La révolution du CAPI.
Pour la caisse, cette évolution vers trois types de rémunération répond à plusieurs objectifs.
Il s’agit d’abord d’accompagner la diffusion à grande échelle du nouveau contrat d’amélioration des pratiques individuelles (CAPI) , dispositif qui consiste à rémunérer les médecins traitants « au mérite » suivant l’atteinte d’objectifs précis en matière de prévention, de suivi des maladies chroniques (diabète et hypertension artérielle) et d’optimisation des prescriptions.
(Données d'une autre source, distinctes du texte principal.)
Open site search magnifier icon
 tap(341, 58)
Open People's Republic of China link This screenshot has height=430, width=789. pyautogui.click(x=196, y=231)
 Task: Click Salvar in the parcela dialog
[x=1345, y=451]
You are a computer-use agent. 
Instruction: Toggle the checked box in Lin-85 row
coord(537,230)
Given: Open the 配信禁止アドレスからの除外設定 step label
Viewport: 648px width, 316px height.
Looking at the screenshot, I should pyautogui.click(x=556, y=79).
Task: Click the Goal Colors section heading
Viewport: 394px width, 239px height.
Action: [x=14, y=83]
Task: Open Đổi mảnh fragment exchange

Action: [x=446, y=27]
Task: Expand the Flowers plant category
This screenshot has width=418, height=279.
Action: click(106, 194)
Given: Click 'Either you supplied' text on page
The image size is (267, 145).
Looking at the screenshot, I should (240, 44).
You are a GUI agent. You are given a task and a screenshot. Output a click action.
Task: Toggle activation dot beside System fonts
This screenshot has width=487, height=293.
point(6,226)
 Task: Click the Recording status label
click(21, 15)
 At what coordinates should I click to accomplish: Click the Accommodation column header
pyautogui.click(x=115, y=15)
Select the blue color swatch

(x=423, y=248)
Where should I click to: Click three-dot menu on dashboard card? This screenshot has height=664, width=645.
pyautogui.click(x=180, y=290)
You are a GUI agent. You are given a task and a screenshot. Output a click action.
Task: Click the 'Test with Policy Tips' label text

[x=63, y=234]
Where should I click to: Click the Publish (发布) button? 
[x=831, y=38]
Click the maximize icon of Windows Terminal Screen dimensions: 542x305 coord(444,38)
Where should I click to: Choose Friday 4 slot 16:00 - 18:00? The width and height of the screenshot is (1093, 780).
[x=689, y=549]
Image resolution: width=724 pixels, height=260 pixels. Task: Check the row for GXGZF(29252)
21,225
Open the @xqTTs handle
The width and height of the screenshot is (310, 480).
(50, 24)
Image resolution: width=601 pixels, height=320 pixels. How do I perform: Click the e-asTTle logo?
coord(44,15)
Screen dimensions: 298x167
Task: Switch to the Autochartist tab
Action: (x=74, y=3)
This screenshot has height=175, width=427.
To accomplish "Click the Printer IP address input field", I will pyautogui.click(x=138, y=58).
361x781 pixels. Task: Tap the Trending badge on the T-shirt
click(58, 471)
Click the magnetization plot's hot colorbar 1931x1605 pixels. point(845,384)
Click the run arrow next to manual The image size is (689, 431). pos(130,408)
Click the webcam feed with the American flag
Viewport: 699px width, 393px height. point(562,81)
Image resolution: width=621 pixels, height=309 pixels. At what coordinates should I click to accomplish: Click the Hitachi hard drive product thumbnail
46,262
Plus de 5 000 CAPI ont été signés depuis avril, affirme la CNAM. Et la caisse ne s’en cache pas : l’objectif est d’intégrer le CAPI à la nouvelle convention (aujourd’hui aucun syndicat ne soutient ce contrat) avant « extension » et « généralisation ». Dans cette hypothèse, la part de rémunération à la performance ne pourrait que progresser. Au détriment de la hausse du C ? La question mérite au moins d’être posée.
Le nouveau schéma de rémunération préconisé par la CNAM a d’autres ambitions. La diversification doit favoriser la réorganisation de la médecine de ville : exercice regroupé, coopération accrue des équipes ambulatoires, partage systématique de l’information, prise ne charge pluridisciplinaire des patients chroniques, partage des tâches et développement de nouveaux métiers. Des évolutions souhaitées par les jeunes médecins mais qui semblent peu compatibles avec le seul paiement à l’acte.
Deuxième proposition qui décoiffe : plafonner la prise en charge par l’assurance-maladie des cotisations sociales des médecins de secteur I. Les revenus au-dessus du seuil de 100 000 euros seraient exclus de l’assiette de prise en charge des cotisations maladie. Reste que les avantages sociaux pour les médecins de secteur I en contrepartie du respect tarifs opposables fondent le contrat conventionnel. Une remise en cause, fût-elle très partielle, des garanties sociales attachées au secteur I ne serait pas anodine. Car on peut imaginer que ce seuil élevé de 100 000 euros (plus de deux fois le revenu moyen des omnipraticiens) soit progressivement abaissé. Au risque de renforcer l’attrait pour le secteur II...un beau paradoxe pour une mesure suggérée par la CNAM.
(1) Le rapport, qui a reçu un avis favorable du conseil de la CNAM le 9 juillet, peut être consulté sur www.quotimed.com (rubrique documents).